Problem to work on: If a line in the data holds "Source", copy that line out in full.

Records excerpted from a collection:
○ ○ ○ ○ ○
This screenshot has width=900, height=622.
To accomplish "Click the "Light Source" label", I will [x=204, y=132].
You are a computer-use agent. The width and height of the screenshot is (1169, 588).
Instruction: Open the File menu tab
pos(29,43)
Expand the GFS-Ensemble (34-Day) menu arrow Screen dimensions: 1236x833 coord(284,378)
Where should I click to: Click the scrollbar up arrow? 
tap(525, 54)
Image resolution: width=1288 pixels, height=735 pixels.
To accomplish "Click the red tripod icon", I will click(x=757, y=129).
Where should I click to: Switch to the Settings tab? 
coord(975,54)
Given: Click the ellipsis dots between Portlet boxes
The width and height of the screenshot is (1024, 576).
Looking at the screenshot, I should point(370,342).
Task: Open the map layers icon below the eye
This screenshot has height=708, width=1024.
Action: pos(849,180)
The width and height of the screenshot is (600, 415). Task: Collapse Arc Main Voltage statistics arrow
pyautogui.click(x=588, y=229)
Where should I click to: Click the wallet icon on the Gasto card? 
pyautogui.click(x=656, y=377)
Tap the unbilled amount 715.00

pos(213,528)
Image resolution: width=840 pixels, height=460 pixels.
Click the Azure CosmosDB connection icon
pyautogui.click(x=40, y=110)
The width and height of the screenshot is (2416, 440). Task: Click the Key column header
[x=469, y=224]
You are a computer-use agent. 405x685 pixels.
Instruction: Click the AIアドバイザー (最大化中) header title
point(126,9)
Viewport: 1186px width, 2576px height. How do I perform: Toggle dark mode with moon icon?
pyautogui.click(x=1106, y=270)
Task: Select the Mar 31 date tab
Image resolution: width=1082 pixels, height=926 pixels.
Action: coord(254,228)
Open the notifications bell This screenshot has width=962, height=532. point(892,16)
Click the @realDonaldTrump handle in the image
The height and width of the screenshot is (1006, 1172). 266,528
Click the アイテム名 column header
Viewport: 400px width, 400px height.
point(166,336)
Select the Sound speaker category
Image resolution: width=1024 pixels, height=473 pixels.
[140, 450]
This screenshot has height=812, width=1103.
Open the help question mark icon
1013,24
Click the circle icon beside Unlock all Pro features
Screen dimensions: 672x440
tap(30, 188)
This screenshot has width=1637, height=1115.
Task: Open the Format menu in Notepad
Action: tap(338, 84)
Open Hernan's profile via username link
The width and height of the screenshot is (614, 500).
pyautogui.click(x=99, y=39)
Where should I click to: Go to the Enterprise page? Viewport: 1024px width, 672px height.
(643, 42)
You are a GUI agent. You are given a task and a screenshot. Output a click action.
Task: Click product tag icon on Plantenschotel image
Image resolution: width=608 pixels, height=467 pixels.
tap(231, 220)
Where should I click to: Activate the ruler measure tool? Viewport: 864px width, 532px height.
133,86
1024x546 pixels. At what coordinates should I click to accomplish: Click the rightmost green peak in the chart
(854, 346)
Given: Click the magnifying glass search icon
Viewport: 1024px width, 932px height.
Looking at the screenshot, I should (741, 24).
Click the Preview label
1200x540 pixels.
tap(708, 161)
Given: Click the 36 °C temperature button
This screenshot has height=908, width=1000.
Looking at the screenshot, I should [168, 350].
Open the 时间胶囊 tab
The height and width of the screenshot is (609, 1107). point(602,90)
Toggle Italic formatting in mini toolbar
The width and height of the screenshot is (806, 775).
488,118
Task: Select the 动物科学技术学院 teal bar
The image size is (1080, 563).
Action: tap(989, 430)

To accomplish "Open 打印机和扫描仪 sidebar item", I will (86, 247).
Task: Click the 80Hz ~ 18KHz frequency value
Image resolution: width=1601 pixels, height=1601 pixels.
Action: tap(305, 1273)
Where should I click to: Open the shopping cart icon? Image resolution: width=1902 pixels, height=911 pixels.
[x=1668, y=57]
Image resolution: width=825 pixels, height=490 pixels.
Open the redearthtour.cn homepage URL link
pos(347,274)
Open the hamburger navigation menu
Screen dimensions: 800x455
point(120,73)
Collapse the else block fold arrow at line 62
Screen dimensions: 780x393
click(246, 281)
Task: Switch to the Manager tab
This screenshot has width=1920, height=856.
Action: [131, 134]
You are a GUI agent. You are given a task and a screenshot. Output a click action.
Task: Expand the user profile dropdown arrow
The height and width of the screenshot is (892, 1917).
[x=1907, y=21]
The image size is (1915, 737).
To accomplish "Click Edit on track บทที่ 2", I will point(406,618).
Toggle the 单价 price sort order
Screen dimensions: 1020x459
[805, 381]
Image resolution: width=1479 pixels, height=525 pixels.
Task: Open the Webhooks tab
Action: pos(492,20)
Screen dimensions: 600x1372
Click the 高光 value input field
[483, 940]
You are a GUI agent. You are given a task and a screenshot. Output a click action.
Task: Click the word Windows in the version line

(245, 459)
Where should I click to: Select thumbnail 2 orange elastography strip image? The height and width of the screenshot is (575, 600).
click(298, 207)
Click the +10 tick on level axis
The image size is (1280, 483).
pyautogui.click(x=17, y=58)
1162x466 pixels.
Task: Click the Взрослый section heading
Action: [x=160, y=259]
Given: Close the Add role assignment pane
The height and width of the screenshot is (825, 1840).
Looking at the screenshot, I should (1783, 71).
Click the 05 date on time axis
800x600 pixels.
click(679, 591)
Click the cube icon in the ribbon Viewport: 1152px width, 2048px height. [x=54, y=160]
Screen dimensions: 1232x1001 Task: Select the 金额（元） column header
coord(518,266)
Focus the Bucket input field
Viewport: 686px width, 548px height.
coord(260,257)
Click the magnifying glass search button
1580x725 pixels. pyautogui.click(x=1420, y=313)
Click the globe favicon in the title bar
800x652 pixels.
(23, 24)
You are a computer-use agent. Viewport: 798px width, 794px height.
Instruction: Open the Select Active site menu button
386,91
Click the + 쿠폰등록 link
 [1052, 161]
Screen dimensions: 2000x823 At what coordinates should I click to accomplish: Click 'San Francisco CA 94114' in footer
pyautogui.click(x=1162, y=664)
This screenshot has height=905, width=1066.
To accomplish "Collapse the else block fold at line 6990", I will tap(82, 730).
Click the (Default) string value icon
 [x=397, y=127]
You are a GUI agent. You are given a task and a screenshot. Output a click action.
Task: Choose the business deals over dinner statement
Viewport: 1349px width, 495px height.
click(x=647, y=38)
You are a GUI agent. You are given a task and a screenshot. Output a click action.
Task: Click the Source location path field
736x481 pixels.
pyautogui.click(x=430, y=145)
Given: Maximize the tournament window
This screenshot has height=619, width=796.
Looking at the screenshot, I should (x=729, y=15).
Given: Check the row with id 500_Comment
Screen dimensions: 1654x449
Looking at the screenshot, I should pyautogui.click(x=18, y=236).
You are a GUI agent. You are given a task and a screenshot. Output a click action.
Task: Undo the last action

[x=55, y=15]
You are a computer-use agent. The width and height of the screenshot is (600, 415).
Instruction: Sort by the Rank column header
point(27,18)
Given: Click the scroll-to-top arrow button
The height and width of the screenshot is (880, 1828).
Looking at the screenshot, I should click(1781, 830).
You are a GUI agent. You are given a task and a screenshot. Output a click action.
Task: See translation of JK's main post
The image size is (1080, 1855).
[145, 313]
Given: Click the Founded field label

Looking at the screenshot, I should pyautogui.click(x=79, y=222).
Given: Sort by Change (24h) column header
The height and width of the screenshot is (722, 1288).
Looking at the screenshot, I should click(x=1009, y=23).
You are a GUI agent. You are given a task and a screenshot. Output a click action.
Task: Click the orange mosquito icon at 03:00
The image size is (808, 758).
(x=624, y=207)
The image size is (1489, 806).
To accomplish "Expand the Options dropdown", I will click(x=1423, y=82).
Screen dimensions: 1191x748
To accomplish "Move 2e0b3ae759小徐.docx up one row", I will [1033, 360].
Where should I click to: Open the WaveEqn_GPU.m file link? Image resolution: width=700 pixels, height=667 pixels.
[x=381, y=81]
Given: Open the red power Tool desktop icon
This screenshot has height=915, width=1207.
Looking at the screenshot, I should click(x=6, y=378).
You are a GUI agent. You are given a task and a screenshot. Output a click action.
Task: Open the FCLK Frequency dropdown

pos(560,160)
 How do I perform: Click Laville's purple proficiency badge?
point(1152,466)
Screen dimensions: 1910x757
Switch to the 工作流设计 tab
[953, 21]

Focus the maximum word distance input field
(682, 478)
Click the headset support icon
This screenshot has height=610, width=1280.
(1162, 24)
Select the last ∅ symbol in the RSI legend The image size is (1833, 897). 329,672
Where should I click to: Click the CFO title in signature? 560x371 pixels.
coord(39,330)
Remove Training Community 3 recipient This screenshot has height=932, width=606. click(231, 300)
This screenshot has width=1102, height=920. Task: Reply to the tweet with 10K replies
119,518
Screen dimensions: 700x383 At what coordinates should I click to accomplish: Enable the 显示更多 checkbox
○ ○ ○ ○ ○
Result:
To accomplish "Click the "Light Source" label", I will [x=204, y=132].
Task: Click the Source location path field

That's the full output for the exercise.